_About this exercise_: Look through the material below. Return exactly the lines from the one with "Tap the SUCCESS" through the one with "Task: Click the blank writing area under ПОН", both included.

• • • •

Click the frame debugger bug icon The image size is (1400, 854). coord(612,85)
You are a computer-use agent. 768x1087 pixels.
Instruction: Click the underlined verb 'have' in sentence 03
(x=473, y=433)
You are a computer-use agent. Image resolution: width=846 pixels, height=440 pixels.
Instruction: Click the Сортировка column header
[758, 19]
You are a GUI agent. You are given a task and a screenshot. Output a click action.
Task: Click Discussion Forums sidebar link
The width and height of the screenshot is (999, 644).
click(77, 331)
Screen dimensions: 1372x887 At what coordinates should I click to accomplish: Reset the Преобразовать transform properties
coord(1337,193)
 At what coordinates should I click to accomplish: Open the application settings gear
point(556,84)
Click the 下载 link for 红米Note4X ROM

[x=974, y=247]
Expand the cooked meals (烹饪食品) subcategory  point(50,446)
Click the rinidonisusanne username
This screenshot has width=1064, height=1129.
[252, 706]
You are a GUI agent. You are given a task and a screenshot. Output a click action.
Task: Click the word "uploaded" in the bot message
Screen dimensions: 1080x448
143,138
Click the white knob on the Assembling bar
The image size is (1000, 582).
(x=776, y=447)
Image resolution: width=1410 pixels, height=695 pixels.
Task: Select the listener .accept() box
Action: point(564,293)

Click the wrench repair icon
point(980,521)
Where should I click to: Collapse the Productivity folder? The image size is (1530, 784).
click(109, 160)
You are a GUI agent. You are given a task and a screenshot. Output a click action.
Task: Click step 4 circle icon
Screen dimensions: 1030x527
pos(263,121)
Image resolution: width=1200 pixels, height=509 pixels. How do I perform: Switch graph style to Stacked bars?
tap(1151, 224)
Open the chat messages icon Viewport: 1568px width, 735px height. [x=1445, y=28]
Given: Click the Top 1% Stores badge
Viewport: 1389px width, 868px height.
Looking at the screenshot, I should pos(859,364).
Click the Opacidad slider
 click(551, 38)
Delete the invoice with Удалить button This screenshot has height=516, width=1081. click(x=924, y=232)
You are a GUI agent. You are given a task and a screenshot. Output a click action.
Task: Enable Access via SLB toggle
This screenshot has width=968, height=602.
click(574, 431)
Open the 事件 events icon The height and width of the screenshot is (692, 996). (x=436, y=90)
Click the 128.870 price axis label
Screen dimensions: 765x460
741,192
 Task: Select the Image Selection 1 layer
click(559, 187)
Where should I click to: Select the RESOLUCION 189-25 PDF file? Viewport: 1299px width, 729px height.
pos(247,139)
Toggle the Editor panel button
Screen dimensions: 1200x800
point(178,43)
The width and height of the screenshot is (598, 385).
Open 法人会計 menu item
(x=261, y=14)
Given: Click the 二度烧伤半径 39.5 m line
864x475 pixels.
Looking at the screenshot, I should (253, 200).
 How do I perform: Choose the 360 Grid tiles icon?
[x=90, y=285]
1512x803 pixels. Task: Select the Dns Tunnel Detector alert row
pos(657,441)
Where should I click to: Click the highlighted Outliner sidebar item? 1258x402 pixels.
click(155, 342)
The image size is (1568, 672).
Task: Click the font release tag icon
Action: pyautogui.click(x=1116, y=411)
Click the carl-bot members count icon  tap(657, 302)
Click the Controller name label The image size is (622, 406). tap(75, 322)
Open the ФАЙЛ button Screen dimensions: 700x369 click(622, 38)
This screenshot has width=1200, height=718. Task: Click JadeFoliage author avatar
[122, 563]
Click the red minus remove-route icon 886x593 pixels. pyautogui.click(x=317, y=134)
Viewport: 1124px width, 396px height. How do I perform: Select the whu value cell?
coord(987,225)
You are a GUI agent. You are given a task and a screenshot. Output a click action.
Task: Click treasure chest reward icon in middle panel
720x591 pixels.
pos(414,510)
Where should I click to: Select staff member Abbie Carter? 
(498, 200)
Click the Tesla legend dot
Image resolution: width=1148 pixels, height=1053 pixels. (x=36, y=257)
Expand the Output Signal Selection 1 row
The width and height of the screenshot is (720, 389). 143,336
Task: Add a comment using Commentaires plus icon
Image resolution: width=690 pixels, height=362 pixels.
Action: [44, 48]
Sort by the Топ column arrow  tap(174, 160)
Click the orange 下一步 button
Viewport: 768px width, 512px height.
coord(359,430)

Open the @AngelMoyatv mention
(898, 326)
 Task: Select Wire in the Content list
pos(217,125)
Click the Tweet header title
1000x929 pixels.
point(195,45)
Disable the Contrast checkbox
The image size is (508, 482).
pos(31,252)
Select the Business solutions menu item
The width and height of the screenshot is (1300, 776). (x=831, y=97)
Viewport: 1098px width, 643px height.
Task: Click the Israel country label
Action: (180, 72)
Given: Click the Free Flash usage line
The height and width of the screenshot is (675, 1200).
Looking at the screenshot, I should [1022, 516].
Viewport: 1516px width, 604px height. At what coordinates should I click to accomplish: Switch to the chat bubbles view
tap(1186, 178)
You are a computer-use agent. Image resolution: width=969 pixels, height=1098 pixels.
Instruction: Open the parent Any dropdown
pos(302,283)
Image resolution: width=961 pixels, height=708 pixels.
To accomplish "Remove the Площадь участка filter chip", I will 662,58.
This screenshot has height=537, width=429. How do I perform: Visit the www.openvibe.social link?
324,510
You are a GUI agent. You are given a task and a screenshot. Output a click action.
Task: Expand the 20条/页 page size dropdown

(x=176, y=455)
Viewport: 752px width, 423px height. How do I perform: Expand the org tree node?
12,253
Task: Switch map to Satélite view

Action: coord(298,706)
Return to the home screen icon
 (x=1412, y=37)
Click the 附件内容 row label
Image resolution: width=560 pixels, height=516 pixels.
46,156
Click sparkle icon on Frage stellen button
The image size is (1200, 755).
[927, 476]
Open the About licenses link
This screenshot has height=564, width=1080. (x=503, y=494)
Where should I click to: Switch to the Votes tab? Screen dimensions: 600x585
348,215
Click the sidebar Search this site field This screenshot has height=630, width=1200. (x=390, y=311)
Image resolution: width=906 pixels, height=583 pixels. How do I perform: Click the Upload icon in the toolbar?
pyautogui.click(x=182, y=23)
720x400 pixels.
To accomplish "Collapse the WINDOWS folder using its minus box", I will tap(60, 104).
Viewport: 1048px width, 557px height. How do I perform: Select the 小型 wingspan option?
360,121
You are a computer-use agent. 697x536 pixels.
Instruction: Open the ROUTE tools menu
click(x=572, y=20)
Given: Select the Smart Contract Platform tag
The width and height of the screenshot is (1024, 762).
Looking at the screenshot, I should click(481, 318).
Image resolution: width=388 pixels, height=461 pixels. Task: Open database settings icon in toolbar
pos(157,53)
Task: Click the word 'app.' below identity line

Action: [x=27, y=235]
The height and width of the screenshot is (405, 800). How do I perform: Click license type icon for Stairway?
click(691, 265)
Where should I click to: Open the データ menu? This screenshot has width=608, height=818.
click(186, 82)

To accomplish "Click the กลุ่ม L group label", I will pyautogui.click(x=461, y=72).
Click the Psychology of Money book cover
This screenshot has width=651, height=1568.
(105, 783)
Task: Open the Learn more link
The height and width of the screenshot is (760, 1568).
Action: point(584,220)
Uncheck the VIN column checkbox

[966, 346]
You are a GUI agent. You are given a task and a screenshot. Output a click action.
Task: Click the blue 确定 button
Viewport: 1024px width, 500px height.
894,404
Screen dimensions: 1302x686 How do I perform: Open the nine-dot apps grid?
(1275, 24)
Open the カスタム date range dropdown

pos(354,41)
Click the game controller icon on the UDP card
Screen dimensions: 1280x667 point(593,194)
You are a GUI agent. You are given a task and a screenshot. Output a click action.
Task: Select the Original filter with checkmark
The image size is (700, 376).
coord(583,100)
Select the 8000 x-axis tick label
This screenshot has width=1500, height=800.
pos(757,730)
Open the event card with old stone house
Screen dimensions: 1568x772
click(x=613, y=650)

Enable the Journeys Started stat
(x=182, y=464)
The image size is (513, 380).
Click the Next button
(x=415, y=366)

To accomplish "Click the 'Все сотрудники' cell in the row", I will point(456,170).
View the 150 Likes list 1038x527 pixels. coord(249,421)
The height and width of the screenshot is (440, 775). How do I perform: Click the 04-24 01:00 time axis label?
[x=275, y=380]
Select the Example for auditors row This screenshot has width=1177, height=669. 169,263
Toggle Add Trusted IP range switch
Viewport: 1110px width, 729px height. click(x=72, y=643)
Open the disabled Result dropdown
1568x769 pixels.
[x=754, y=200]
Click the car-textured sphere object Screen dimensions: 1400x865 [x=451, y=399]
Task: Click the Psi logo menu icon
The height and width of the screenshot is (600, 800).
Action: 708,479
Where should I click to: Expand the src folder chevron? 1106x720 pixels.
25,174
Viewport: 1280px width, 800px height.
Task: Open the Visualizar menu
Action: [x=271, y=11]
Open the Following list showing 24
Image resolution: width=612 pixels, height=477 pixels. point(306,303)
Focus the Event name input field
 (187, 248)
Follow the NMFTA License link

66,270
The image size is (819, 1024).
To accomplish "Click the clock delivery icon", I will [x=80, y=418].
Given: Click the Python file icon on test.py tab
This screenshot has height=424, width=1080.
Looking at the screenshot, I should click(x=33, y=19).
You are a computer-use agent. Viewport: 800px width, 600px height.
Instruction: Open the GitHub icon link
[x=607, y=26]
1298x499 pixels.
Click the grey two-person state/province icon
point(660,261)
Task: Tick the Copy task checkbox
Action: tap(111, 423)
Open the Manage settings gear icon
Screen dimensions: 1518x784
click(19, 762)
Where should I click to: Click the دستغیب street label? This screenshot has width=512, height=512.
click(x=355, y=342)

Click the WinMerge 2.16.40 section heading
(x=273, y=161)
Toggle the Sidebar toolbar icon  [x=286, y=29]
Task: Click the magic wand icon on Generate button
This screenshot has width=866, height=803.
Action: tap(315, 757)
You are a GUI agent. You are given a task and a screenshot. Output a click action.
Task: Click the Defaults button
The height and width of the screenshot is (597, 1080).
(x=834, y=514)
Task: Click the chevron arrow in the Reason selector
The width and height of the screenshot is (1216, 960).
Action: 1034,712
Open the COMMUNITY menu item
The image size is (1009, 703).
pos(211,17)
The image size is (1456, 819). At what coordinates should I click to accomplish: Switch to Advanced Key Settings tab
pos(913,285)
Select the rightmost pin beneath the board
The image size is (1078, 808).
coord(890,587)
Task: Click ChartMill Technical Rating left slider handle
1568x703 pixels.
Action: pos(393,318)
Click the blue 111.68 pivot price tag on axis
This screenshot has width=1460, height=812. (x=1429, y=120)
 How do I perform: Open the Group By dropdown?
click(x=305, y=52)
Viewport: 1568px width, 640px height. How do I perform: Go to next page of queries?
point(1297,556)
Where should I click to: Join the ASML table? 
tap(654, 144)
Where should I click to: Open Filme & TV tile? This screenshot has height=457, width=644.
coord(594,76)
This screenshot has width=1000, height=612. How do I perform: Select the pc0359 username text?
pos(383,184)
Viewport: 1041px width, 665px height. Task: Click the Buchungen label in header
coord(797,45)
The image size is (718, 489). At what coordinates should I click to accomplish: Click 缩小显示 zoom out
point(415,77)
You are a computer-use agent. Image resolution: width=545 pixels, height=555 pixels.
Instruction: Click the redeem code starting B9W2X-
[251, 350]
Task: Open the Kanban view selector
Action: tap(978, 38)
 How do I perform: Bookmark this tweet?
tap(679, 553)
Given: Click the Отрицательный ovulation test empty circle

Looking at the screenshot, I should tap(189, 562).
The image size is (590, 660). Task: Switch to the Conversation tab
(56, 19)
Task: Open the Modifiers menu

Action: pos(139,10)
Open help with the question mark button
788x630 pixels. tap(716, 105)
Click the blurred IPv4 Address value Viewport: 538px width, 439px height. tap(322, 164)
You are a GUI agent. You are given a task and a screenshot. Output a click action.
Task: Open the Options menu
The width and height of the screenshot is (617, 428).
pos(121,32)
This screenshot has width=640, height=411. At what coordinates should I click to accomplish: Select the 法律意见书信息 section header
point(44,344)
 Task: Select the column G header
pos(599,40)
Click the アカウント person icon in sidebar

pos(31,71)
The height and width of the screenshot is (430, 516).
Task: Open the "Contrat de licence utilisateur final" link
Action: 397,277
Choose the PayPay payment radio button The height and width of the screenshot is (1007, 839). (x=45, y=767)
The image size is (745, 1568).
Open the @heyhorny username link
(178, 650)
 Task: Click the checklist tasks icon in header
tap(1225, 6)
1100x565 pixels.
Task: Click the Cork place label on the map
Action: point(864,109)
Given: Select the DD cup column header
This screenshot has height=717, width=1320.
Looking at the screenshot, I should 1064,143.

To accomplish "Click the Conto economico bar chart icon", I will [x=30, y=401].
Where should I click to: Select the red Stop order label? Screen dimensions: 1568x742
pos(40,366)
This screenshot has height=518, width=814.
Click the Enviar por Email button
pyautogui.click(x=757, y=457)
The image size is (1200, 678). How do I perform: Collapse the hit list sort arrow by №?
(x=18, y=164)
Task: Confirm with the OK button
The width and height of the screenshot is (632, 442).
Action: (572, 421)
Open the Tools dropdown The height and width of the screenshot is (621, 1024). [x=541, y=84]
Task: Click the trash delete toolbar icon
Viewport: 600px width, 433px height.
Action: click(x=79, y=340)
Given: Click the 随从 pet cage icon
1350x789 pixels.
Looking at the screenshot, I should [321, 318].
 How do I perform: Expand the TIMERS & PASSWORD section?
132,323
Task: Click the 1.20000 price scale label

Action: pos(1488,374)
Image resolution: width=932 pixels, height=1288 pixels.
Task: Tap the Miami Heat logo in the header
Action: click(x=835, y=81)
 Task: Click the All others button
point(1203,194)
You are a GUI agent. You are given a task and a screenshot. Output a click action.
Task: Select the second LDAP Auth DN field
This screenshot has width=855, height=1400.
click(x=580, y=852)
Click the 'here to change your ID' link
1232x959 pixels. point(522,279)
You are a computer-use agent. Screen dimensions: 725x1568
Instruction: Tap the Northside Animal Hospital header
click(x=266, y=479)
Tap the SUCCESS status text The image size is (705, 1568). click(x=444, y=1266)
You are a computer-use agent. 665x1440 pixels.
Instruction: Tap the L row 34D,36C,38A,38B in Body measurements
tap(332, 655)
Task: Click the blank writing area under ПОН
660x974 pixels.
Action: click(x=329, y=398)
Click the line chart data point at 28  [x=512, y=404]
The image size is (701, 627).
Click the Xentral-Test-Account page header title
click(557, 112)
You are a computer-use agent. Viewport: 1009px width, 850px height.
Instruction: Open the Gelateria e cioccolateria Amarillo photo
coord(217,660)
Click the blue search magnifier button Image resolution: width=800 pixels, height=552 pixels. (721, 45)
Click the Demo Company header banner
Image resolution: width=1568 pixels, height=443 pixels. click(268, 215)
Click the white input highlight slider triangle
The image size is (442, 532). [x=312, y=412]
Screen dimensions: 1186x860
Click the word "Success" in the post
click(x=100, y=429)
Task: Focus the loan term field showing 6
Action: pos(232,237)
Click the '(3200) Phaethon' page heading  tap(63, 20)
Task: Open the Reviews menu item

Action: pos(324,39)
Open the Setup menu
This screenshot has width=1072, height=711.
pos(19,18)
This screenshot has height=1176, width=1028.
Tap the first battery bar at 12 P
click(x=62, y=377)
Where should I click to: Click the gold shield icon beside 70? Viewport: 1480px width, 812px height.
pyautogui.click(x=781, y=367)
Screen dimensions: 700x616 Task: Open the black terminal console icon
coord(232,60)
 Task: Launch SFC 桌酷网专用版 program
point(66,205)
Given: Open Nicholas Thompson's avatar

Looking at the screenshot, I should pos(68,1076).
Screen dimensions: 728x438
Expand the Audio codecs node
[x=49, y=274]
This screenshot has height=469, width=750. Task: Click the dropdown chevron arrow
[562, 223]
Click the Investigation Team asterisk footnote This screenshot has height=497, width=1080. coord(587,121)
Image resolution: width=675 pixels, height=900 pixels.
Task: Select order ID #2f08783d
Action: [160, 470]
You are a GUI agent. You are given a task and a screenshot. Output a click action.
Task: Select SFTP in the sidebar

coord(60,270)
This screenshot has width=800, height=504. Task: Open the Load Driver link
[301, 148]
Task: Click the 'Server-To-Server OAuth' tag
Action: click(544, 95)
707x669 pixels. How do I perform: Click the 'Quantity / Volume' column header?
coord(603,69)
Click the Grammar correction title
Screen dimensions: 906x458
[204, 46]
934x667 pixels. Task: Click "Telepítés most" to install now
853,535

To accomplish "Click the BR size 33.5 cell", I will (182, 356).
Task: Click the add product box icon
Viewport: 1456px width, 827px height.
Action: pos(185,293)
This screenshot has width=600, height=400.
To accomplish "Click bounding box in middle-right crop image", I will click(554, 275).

• • • •

_Reply to the exercise_:
Tap the SUCCESS status text The image size is (705, 1568). click(x=444, y=1266)
You are a computer-use agent. 665x1440 pixels.
Instruction: Tap the L row 34D,36C,38A,38B in Body measurements
tap(332, 655)
Task: Click the blank writing area under ПОН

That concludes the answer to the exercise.